寒波の話題をよく聞くようになったので、むか~し、むかしカナダのレイクルイーズで経験した寒~い話です。
気温が下がってくると、手先、足先など体の末端に血が通わなくなり感覚が無くなってきます。
本当に危険な状態なので、そのような状態では決して滑ってはいけません。
と、言いながら零下30℃を下回る気温で何回も滑ったことがある私が凍える話をさせていただきます。
零下30℃のスキー場
実は私、はるか昔ですが、カナダでスキーガイドをしていました。
スキーガイドとは、ホテルのチェックイン、チェックアウトのお手伝いや、スキー場をガイドをしながら一緒に滑る人です。
零下30℃、その恐ろしい寒さはレイク ルイーズ スキー場での体験しました。
レイクルイーズはカナディアンロッキーの中に位置する街で、寒波がくると一日で終わることはなく1週間、2週間と続きます。
零下30℃ともなると、ゲレンデに立った瞬間、いやホテルの玄関にやばいと感じます。
フェイスマスク、ネックチューブ、完全装備をしていても、凍傷は避けられません。
そんな気温の時、もちろん地元の人は滑りません。
しかし、はるばる日本から来たスキーヤーの方は、そのような状況の中でも滑るのでガイドをさせていただきます。
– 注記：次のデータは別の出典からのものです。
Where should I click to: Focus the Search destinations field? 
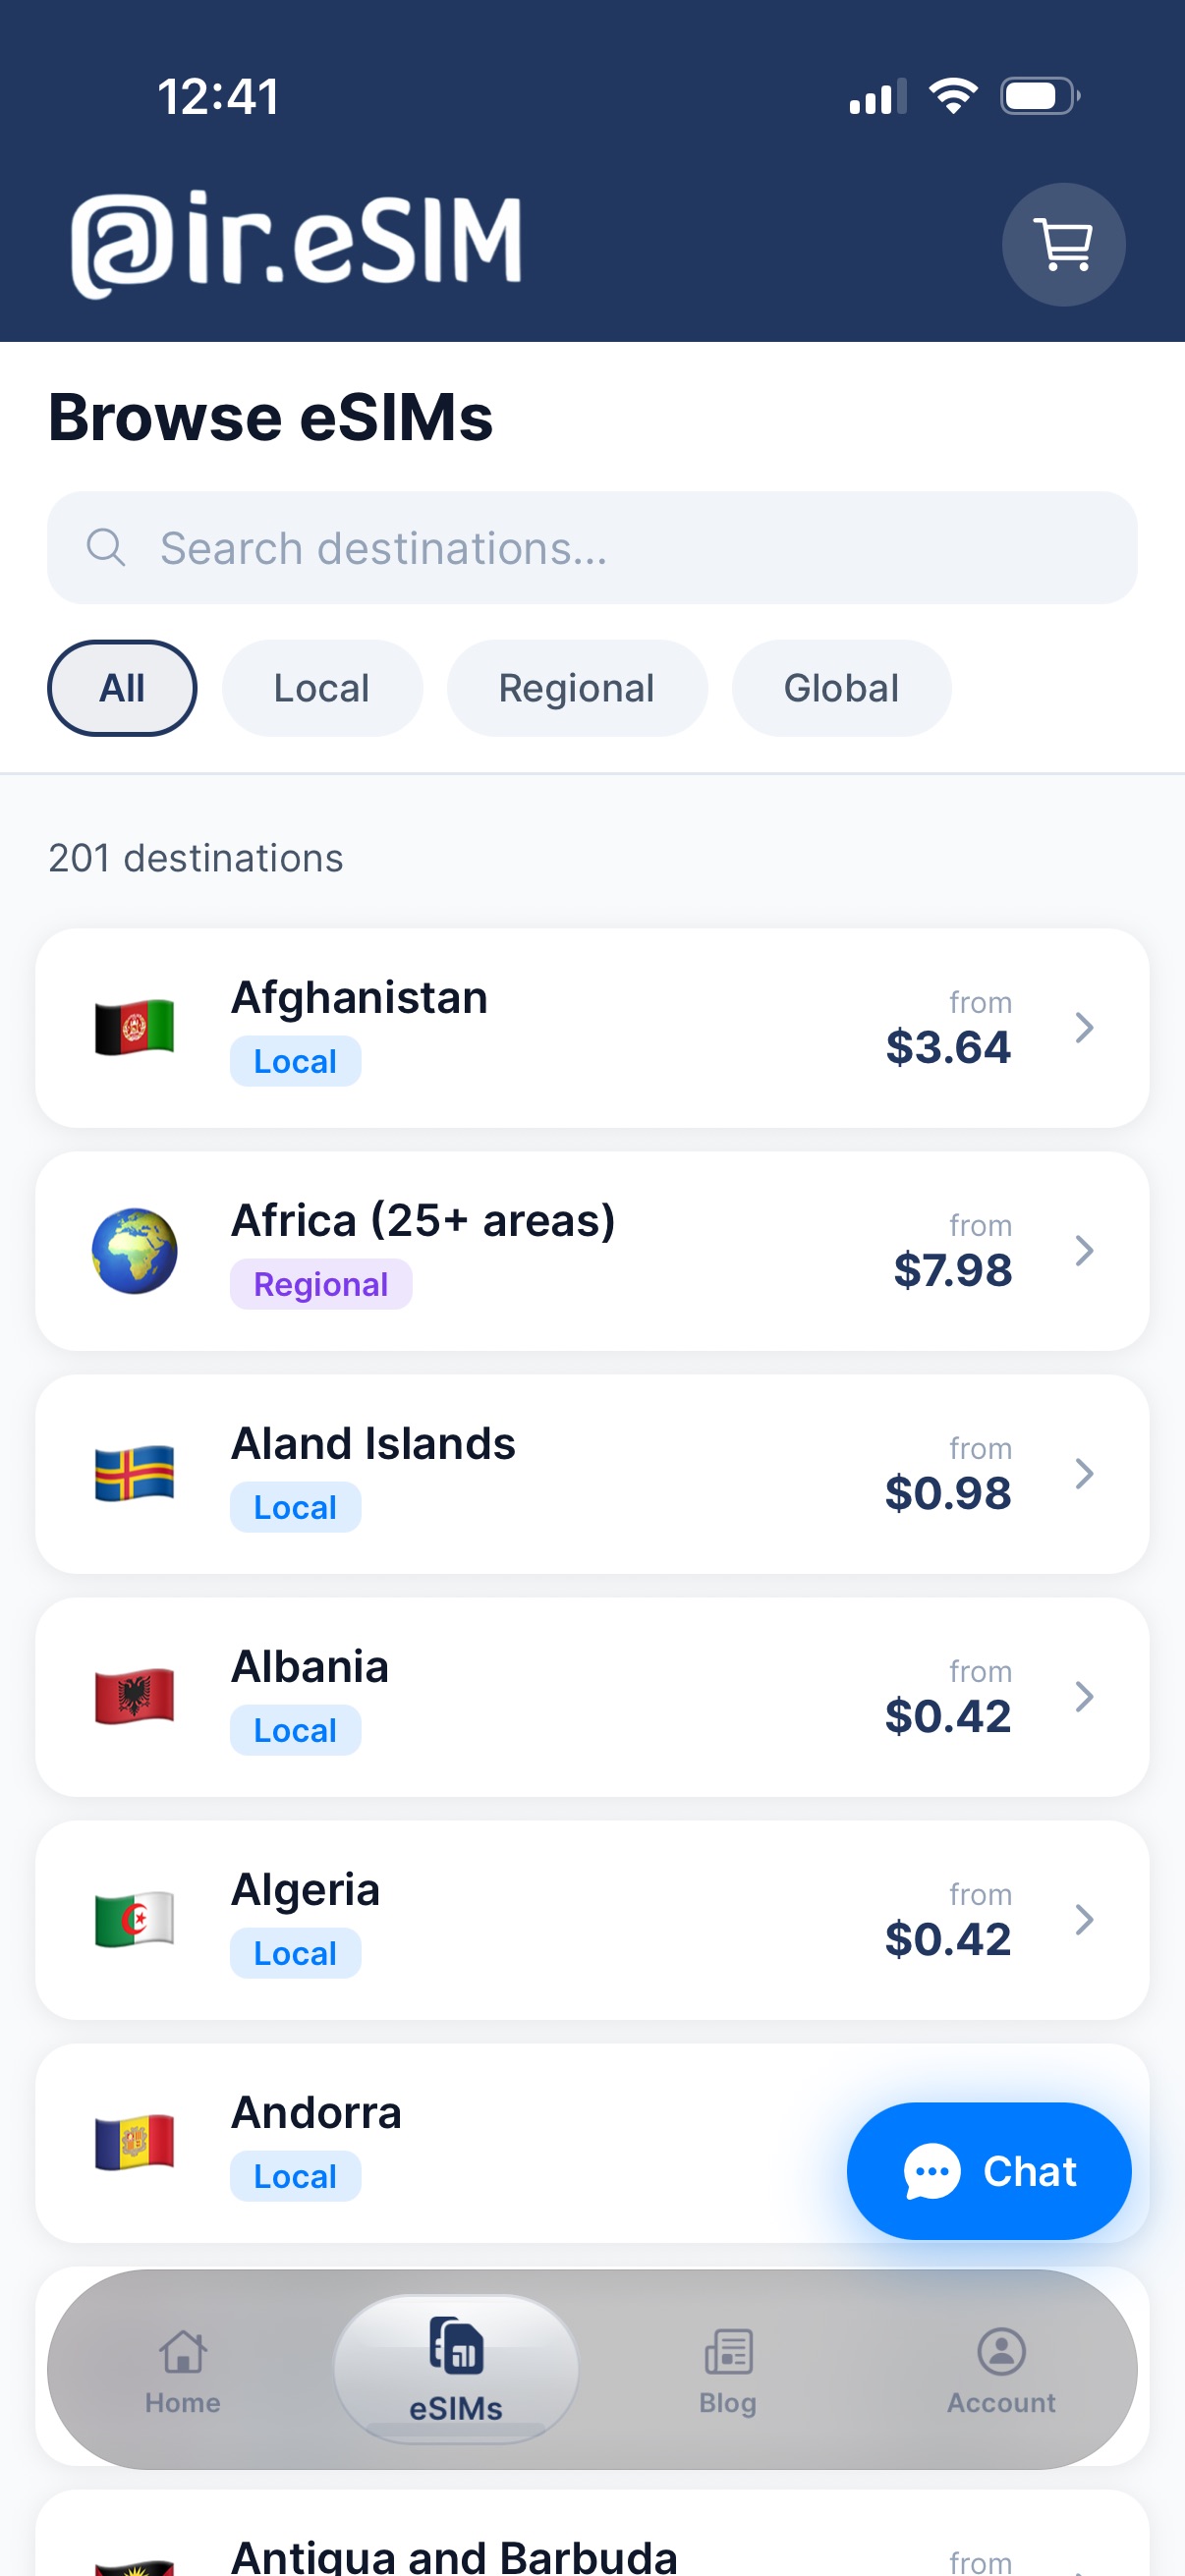(592, 547)
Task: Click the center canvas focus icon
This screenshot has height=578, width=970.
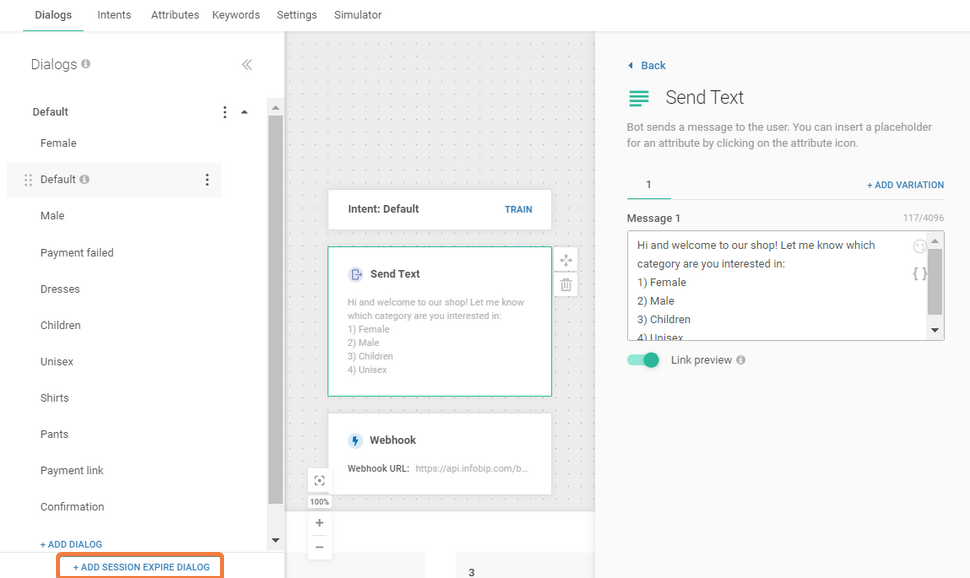Action: point(319,481)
(当時、私のガイドをしたお客様にスノーボーダーはおられませんでした。)
楽しみにしていた海外スキー、滑りたい気持ちはよく分かります。
でもね、本当に寒いんです。
私が一番注意していたことは、女性のイヤリングです。
どんなにいやがっても、説得して絶対に外していただきました。
どうしてかって?
帽子などで保護をしていても凍傷になり、耳たぶが倍以上に膨れ上がります。
誇張は一切ないです。
零下30℃とは、そういう寒さです。
“Lake Louise_106” by kyle w lane is licensed under CC BY-NC-ND 2.0
スキーガイド
私は、シャトー レイク ルーズという、カナディアンロッキーで最も有名なホテルに宿泊されているお客様を、レイク ルイーズ スキー場でガイドする担当でした。
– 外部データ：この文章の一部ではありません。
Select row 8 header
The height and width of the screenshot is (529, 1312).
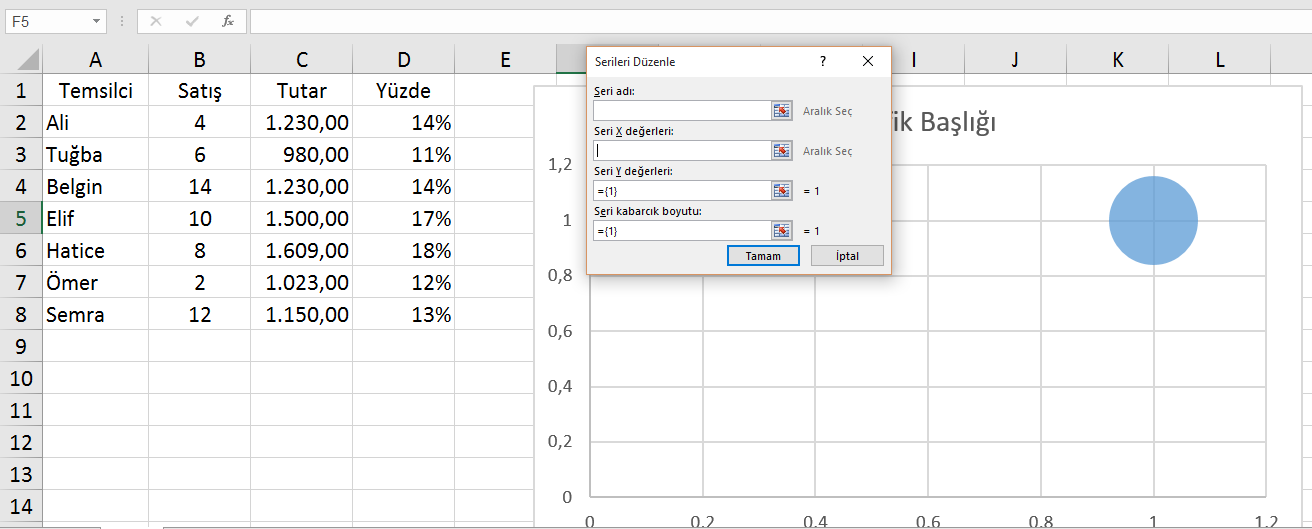[x=20, y=315]
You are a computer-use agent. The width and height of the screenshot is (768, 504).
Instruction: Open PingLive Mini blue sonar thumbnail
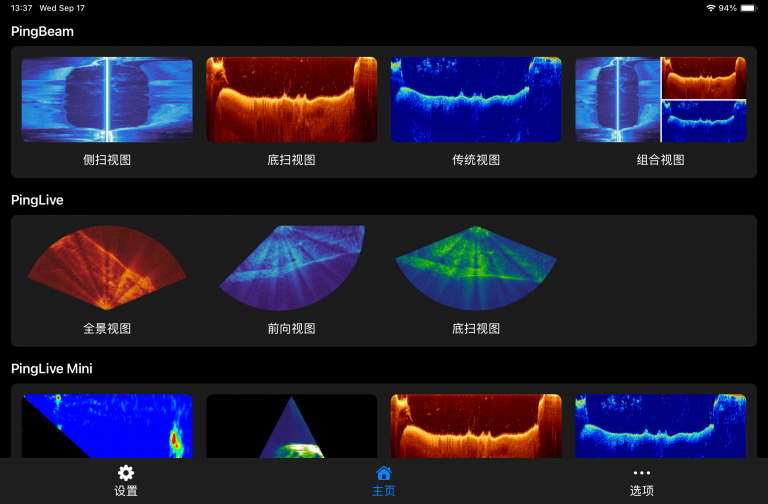[x=660, y=426]
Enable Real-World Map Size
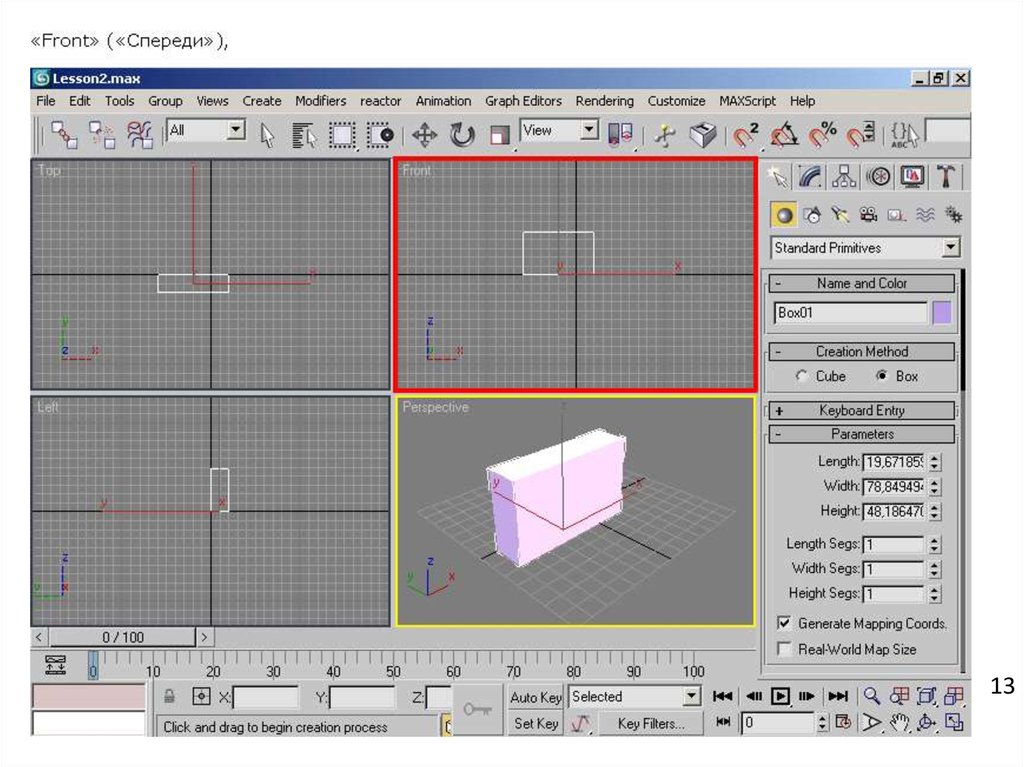Screen dimensions: 1024x767 tap(785, 649)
ホテルからスキー場まではシャトルバスを利用し、事前にリフト券は購入済で、ゲレンデに着くとそのままリフト乗り場に向かいます。
海外スキーに来る方々なので、上手い方がほとんです。
滑りたくうずうずしているのがよく分かります。
しかし、リフトを降りた後、ゲレンデを案内する風を装い、レストランがある方向に滑っていきます。
そこで、休憩するかどうかを聞きます。
リフトと滑っている時間併せて、20~30分ぐらいだと思います。
私の経験では100%、みなさん、そのままレストランに入ります。
そこでは、ブーツを脱いでもらいます。
なぜかって?
それは、ブーツを脱いで指先を温めないと、感覚が戻らないからです。
指先に血が通ってくると、やっとどのくらいの寒さだったのか実感できます。
そのまま、1時間ぐらいは休憩です。
そうはいっても、日本からわざわざカナダまで来ているので、滑りたくてうずうずされています。
次の1本を滑って、また1時間休憩です。
零下30度のスキー場そんな感じです。
よく当たる天気予報
北米大陸の天気予報は大変良く当たります。
前線は西から東に移動し、いつ雪が降るか予想が容易です。
カナディアンロッキー山脈の中にあるレイクルイーズは、ベースで1,645m 頂上で2,636mと標高も高く大変寒い場所なのですが、降雪量はあまり多くありません。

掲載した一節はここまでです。